Met enige regelmaat wordt op deze site een punt gemaakt van de term ‘progressieve rock’, met als regelmatig terugkerende elementen:
En we zijn niet de enigen: ook op discussieforums komen deze punten met de regelmaat van de klok terug.
Bottomline lijkt dan dat ‘progressief’ gewoon een wat knullig adjectief geworden is voor een ‘genre’ dat weliswaar meer dan alleen ‘symfo’ omvat en waarin de vernieuwing af en toe (nog steeds) hoogtij viert, maar waarin de meeste luisteraars toch het liefst hebben dat bands zich een beetje bij hun leest houden. Een typische wending in een discussie is die waarin een fan zich beklaagt dat een bepaalde plaat van zijn favoriete band nergens meer op lijkt, waarop een ander riposteert dat de band zich ontwikkeld heeft en dat dit nou ‘progressief’ is. De fan realiseert zich dat de discussiepartner op zich een punt heeft en vindt dat eigenlijk maar moeilijk om dat toe te geven (niks menselijks is de progliefhebber vreemd). Daarom verkiest hij vaak de ridiculisering van het aangehaalde argument, bijvoorbeeld als volgt: “ja, als ze waren gaan rappen was dat ook heel vernieuwend geweest, maar dan hadden we het ook allemaal niks gevonden”. Nou doet de combinatie van rap en prog inderdaad nogal vreemd aan. Daar waar hij voorkomt, roept hij ook nogal eens een gevoel van camp op (“Jack, relax, get busy with the facts…”). Als het al een wat oudere band betreft, schreeuwen de fans doorgaans ook meteen moord en brand.

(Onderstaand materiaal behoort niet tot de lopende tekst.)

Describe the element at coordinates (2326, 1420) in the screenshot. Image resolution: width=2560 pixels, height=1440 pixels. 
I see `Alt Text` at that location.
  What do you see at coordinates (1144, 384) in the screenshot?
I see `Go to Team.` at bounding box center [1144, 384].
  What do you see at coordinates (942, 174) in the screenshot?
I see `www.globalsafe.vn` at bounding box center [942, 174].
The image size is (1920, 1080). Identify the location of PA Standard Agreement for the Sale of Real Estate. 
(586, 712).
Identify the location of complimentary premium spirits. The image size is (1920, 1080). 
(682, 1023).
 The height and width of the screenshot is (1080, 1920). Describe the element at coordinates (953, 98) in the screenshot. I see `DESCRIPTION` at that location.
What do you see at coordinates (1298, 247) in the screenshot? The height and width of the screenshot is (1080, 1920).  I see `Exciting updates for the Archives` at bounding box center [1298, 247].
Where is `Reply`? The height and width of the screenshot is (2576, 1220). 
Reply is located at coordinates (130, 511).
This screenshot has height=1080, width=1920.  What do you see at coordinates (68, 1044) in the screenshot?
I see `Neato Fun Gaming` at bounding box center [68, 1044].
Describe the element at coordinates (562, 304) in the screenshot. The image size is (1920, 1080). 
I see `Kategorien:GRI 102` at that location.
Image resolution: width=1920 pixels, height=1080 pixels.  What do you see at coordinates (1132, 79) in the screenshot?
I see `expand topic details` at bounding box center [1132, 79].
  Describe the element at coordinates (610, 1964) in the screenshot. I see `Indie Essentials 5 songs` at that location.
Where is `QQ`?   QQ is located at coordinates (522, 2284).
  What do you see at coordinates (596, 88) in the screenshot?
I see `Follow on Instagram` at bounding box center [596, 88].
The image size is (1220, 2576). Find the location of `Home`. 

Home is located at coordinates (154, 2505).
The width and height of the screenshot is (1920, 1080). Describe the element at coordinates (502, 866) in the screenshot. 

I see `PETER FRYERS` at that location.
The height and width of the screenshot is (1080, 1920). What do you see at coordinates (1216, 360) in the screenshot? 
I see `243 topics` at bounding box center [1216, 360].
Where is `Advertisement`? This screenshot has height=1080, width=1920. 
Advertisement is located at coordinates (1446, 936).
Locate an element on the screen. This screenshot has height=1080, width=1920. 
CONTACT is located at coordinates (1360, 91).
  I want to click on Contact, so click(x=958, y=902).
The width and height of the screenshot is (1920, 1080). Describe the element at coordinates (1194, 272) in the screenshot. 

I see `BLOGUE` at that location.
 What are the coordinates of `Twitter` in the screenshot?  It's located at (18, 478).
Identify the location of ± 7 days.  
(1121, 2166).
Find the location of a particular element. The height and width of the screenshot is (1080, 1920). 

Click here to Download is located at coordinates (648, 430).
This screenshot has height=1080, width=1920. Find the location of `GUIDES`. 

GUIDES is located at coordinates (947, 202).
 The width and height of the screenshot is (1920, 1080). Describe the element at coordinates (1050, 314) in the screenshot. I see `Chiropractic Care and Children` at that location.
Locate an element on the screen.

Object van bespreking is het debuut van een Poolse band, genaamd T.A.O.. De plaat heet “The Abnormal Observations”, dus nu is het tijd voor een prijsvraag waar de naam van de band voor staat. Als debutanten hoeven ze geen oude fans tevreden te houden en, wellicht mede door het ontbreken van deze last, komen ze met een uiterst verfrissend en (cliché-alarm!) moeilijk categoriseerbare drie kwartier muziek. Referenties variëren van King Crimson tot de Red Hot Chili Peppers en van Dream Theater tot Degree Absolute. Eclecticisme is de heren niet vreemd, maar daar is in dit geval ook niks mis mee. Zoals uit de inleiding al te vrezen (?) valt is de muziek behoorlijk funky en wordt hier en daar echt gerapt, maar eenmaal over die schok heen, moeten we toch concluderen dat een nogal jazzy vorm van progmetal de overhand heeft. De tempowisselingen en snelle ritmegitaarpartijen zijn niet van de lucht, maar het geheel komt verrassend coherent over. De kleur van de muziek is niet geheel nieuw (ik moet nog wel eens denken aan het even caleidoscopische “Movement And Detail” van Bolt), maar hier wegen de extremen wat zwaarder. De Subtiliteitsprijs zal T.A.O. met dit debuut dan ook niet winnen, maar dat mag de pret niet drukken.
Openingsnummer Shruti is instrumentaal, als we althans accepteren dat de stem ook maar een instrument is. Het is een waanzinnig stukje jazz metal dat gehoord moet worden om geloofd te worden. Zelden tevoren heb ik woordeloze zang tot zo’n bizar resultaat (in positieve zin althans) horen leiden als hier. Hoewel dit openingsnummer ook meteen het hoogtepunt vormt, wordt het tekstloze ’trucje’ nog herhaald op Se Ma Nei (met een intro van Anna Ostachowska dat me kortstondig even aan Godspeed You! Black Emperor doet denken) en het ingetogen beginnende Hereabouts met Robert Sztorc op de vibrafoon. Van de andere vier nummers betreedt met name I Fot betrekkelijk vertrouwd terrein met een herkenbare songstructuur en een ontspannen gitaarsolo. Daarentegen is Rhythm Of Silence het meest funk georiënteerde nummer op de plaat en daarmee ook een van de songs die de plaat het meest in de kijker speelt.
Voor de avontuurlijk ingestelde progliefhebber is “The Abnormal Observations” feitelijk een must. Laat u niet afschrikken, ook uw recensent moest even doorzetten, maar is uiteindelijk zeer onder de indruk van dit plaatje. Mocht blijken dat de band hier zijn eigen niche gevonden heeft, dan is enige verdere stroomlijning van de muziek wellicht wenselijk, maar tot die tijd is dit niets meer en niets minder dan een fris en indrukwekkend debuut.